## [TASK PROMPT]
Reproduce every one of the following rows verbatim, line for line.

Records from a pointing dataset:
________

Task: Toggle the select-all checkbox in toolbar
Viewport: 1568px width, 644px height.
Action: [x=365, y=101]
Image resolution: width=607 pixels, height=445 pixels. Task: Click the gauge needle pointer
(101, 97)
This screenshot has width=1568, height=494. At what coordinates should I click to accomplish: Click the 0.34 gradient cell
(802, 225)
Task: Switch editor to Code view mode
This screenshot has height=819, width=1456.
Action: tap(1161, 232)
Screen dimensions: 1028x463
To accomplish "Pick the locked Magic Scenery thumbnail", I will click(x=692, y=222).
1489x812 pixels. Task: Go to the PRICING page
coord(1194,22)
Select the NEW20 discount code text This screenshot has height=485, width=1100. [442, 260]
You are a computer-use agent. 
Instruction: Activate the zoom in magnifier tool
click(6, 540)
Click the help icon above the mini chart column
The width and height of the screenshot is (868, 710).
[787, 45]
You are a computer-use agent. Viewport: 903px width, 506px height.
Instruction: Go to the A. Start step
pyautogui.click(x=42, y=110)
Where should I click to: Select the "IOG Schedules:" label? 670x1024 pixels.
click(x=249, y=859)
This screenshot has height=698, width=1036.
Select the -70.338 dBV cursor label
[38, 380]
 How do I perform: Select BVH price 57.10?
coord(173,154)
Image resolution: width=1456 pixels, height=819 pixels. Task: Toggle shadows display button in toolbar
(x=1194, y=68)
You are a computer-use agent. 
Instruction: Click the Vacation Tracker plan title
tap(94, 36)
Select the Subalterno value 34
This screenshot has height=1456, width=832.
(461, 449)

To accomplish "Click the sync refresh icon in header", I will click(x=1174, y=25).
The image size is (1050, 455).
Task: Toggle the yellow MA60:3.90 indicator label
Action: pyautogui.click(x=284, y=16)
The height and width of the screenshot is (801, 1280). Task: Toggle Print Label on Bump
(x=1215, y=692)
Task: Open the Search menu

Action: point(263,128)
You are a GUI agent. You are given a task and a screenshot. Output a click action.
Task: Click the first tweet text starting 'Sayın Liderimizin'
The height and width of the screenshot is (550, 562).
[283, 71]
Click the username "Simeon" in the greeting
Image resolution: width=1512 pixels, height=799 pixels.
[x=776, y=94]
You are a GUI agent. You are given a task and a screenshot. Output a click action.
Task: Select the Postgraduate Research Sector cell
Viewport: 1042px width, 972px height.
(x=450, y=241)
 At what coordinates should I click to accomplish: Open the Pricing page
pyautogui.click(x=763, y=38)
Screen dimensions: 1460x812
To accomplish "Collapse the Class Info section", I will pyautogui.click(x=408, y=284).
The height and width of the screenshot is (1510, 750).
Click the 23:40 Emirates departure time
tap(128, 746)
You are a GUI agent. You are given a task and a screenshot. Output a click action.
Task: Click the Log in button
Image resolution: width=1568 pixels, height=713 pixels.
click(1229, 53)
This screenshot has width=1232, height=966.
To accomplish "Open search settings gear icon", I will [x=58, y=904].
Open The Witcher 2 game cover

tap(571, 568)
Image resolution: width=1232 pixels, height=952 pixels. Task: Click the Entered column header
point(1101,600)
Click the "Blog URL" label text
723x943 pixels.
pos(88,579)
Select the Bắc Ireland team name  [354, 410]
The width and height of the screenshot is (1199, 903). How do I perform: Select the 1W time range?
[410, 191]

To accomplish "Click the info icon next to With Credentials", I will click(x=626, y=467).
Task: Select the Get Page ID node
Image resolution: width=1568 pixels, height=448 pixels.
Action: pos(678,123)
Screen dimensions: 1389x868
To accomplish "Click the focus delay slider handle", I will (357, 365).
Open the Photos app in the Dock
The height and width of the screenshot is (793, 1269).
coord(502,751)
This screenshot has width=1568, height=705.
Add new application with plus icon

________

## [RESPONSE TO THIS EXERCISE]
Task: Toggle the select-all checkbox in toolbar
Viewport: 1568px width, 644px height.
Action: [x=365, y=101]
Image resolution: width=607 pixels, height=445 pixels. Task: Click the gauge needle pointer
(101, 97)
This screenshot has width=1568, height=494. At what coordinates should I click to accomplish: Click the 0.34 gradient cell
(802, 225)
Task: Switch editor to Code view mode
This screenshot has height=819, width=1456.
Action: tap(1161, 232)
Screen dimensions: 1028x463
To accomplish "Pick the locked Magic Scenery thumbnail", I will click(x=692, y=222).
1489x812 pixels. Task: Go to the PRICING page
coord(1194,22)
Select the NEW20 discount code text This screenshot has height=485, width=1100. [442, 260]
You are a computer-use agent. 
Instruction: Activate the zoom in magnifier tool
click(6, 540)
Click the help icon above the mini chart column
The width and height of the screenshot is (868, 710).
[787, 45]
You are a computer-use agent. Viewport: 903px width, 506px height.
Instruction: Go to the A. Start step
pyautogui.click(x=42, y=110)
Where should I click to: Select the "IOG Schedules:" label? 670x1024 pixels.
click(x=249, y=859)
This screenshot has height=698, width=1036.
Select the -70.338 dBV cursor label
[38, 380]
 How do I perform: Select BVH price 57.10?
coord(173,154)
Image resolution: width=1456 pixels, height=819 pixels. Task: Toggle shadows display button in toolbar
(x=1194, y=68)
You are a computer-use agent. 
Instruction: Click the Vacation Tracker plan title
tap(94, 36)
Select the Subalterno value 34
This screenshot has height=1456, width=832.
(461, 449)

To accomplish "Click the sync refresh icon in header", I will click(x=1174, y=25).
The image size is (1050, 455).
Task: Toggle the yellow MA60:3.90 indicator label
Action: pyautogui.click(x=284, y=16)
The height and width of the screenshot is (801, 1280). Task: Toggle Print Label on Bump
(x=1215, y=692)
Task: Open the Search menu

Action: point(263,128)
You are a GUI agent. You are given a task and a screenshot. Output a click action.
Task: Click the first tweet text starting 'Sayın Liderimizin'
The height and width of the screenshot is (550, 562).
[283, 71]
Click the username "Simeon" in the greeting
Image resolution: width=1512 pixels, height=799 pixels.
[x=776, y=94]
You are a GUI agent. You are given a task and a screenshot. Output a click action.
Task: Select the Postgraduate Research Sector cell
Viewport: 1042px width, 972px height.
(x=450, y=241)
 At what coordinates should I click to accomplish: Open the Pricing page
pyautogui.click(x=763, y=38)
Screen dimensions: 1460x812
To accomplish "Collapse the Class Info section", I will pyautogui.click(x=408, y=284).
The height and width of the screenshot is (1510, 750).
Click the 23:40 Emirates departure time
tap(128, 746)
You are a GUI agent. You are given a task and a screenshot. Output a click action.
Task: Click the Log in button
Image resolution: width=1568 pixels, height=713 pixels.
click(1229, 53)
This screenshot has width=1232, height=966.
To accomplish "Open search settings gear icon", I will [x=58, y=904].
Open The Witcher 2 game cover

tap(571, 568)
Image resolution: width=1232 pixels, height=952 pixels. Task: Click the Entered column header
point(1101,600)
Click the "Blog URL" label text
723x943 pixels.
pos(88,579)
Select the Bắc Ireland team name  [354, 410]
The width and height of the screenshot is (1199, 903). How do I perform: Select the 1W time range?
[410, 191]

To accomplish "Click the info icon next to With Credentials", I will click(x=626, y=467).
Task: Select the Get Page ID node
Image resolution: width=1568 pixels, height=448 pixels.
Action: pos(678,123)
Screen dimensions: 1389x868
To accomplish "Click the focus delay slider handle", I will (357, 365).
Open the Photos app in the Dock
The height and width of the screenshot is (793, 1269).
coord(502,751)
This screenshot has width=1568, height=705.
Add new application with plus icon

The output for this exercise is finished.